Enrollment Instructions:  

Participating in Visualizing Toxic Subjects involves three basic components:

  1. Submitting a Statement of Interest and proposed title for your collection (due November 1; approvals announced by November 5; see instructions and example below).
  2. Submitting three rounds of 1-3 images with a substantive caption and analysis for each image.
  3. Commenting on images submitted by other project participants, drawing out new ways of thinking about visualization in ethnography.  

For the collaboration to work, participants need to see the project all the way through, working with both their own images and those submitted by other participants.  As laid out in the schedule above, there will be three rounds of image submission and commentary.  Please don’t submit a Statement of Interest if you can’t commit to this schedule.

Participants in Visualizing Toxic Subjects are encouraged (but not required) to participate in the Center’s others projects making up this year’s annual program, Visualization in Ethnography.
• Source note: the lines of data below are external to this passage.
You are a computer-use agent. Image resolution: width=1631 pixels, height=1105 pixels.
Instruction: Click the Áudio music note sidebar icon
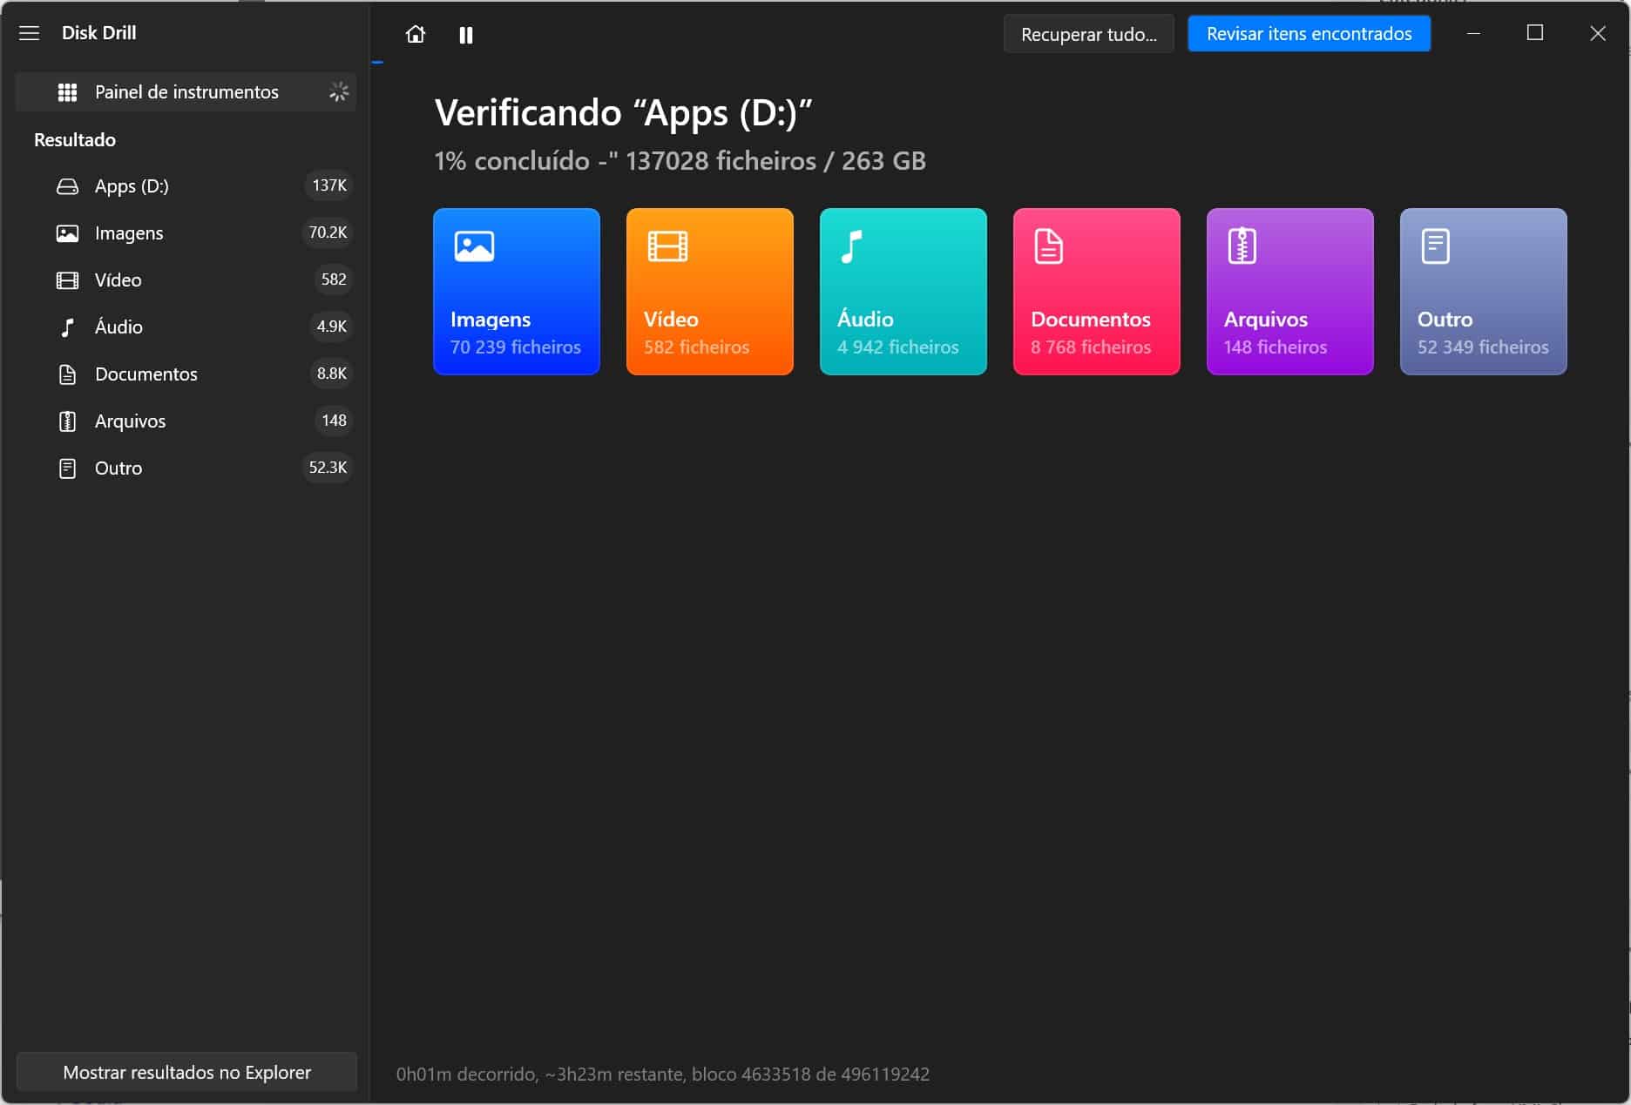[x=67, y=327]
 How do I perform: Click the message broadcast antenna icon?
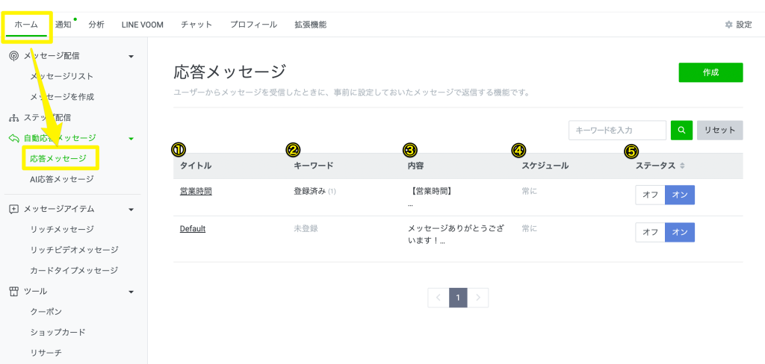13,56
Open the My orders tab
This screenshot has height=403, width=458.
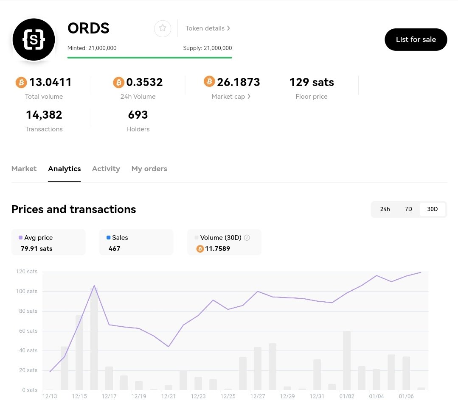pyautogui.click(x=149, y=169)
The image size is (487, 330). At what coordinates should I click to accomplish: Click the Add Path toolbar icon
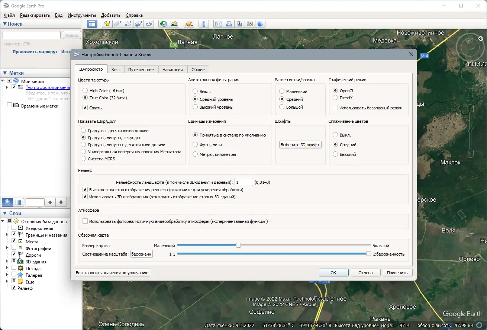[128, 24]
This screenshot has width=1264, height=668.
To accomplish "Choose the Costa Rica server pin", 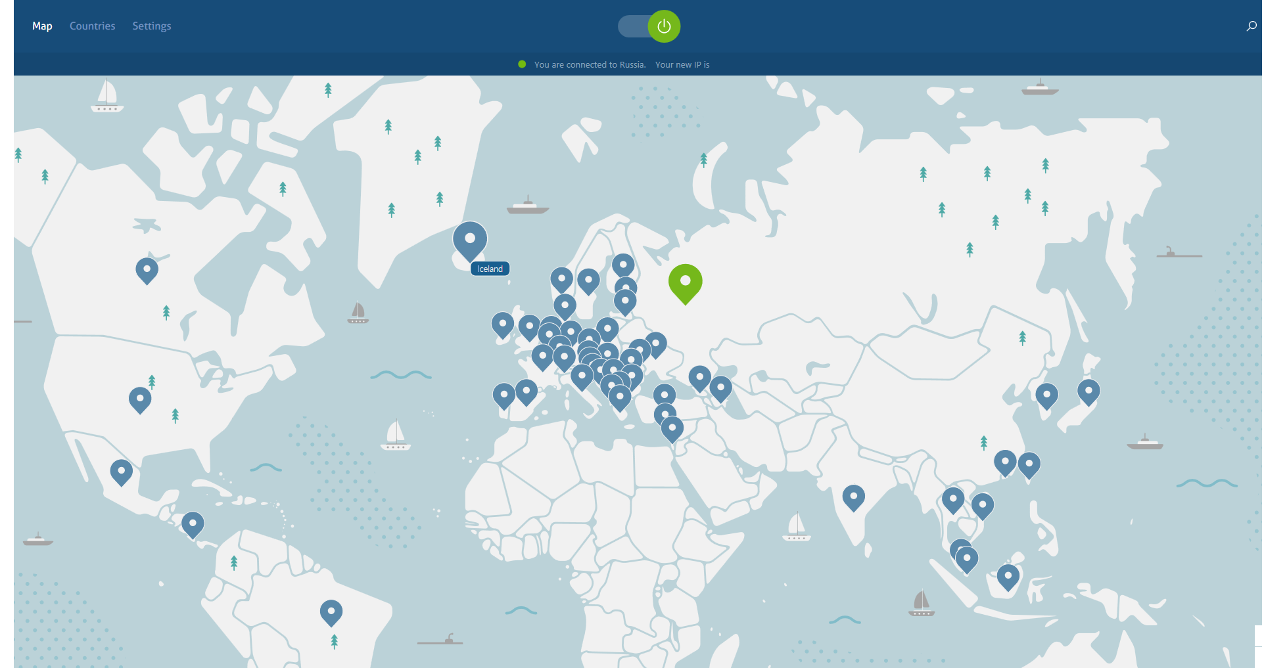I will pyautogui.click(x=193, y=523).
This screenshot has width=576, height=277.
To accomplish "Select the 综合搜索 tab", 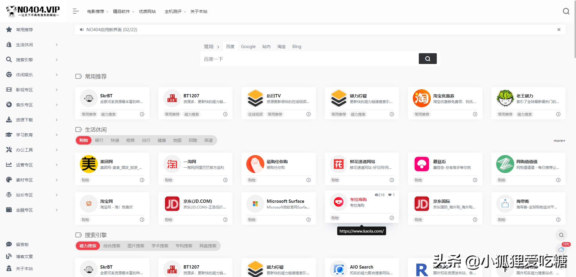I will click(112, 246).
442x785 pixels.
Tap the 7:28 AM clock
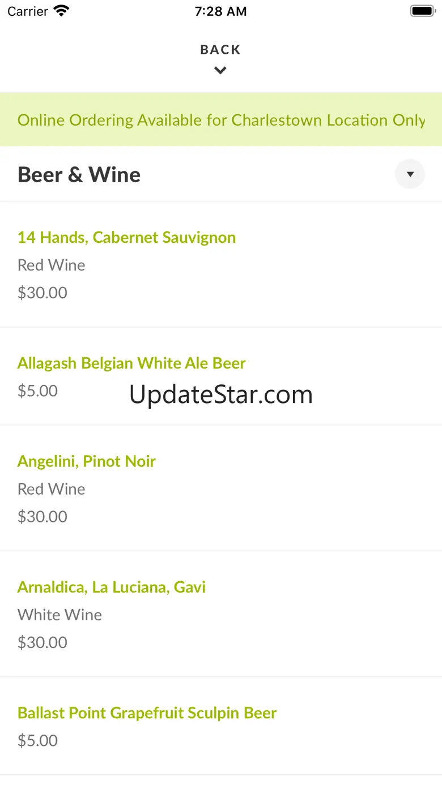(220, 11)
These will include a seminar series on Visualization Across Disciplines as well as a fieldworks project entitled Soiled Grounds. These projects will also work to draw out new ways of thinking about visualization in ethnography.

 

Submitting Your Statement of Interest

In 300 words or less, describe 1) the types, dimensions and manifestation of toxicity that you plan to explore 2)  how or why visualization of this kind of toxicity is challenging, interesting, and politically salient 3) possible types of images or methods of visualization to be incorporated (found or created, computer generated, photography, illustrations, concept maps, diagrams, etc.). Email your Statement of Interest along with the proposed title of your collection to James Adams by November 1, 2018 (jradams1@uci.edu).


Sample Statement of Interest

Toxic Correspondence: Visualizing the Interstices of Disease and Disaster
James Adams, Department of Anthropology, University of California Irvine
 

As an anthropologist of energy transitions, I am dually committed to investigating and furthering research on the risks of carbon-based energy infrastructures to justify and direct transitions to clean energy. I am therefore interested in collaborating with experts with diverse visual literacies to develop techniques for representing the dynamic, interscalar processes, difficult temporalities, and complex webs of causality that link the erosion of climate stability with epidemics of public health. By exploring and building upon the work of artists, scholars, and activists already engaged in this work, my goal will be to cultivate a refined capacity to render legible the wide-ranging processual links between what are otherwise assumed to be discrete, apolitical phenomena: “biological” diseases and “natural” disasters. I am particularly interested in tampering with collage and will look for and/or generate images that blend, incorporate, or juxtapose data visualizations with photography and artistic renderings so as to lend the images a sense of what I would like to call Toxic Correspondence.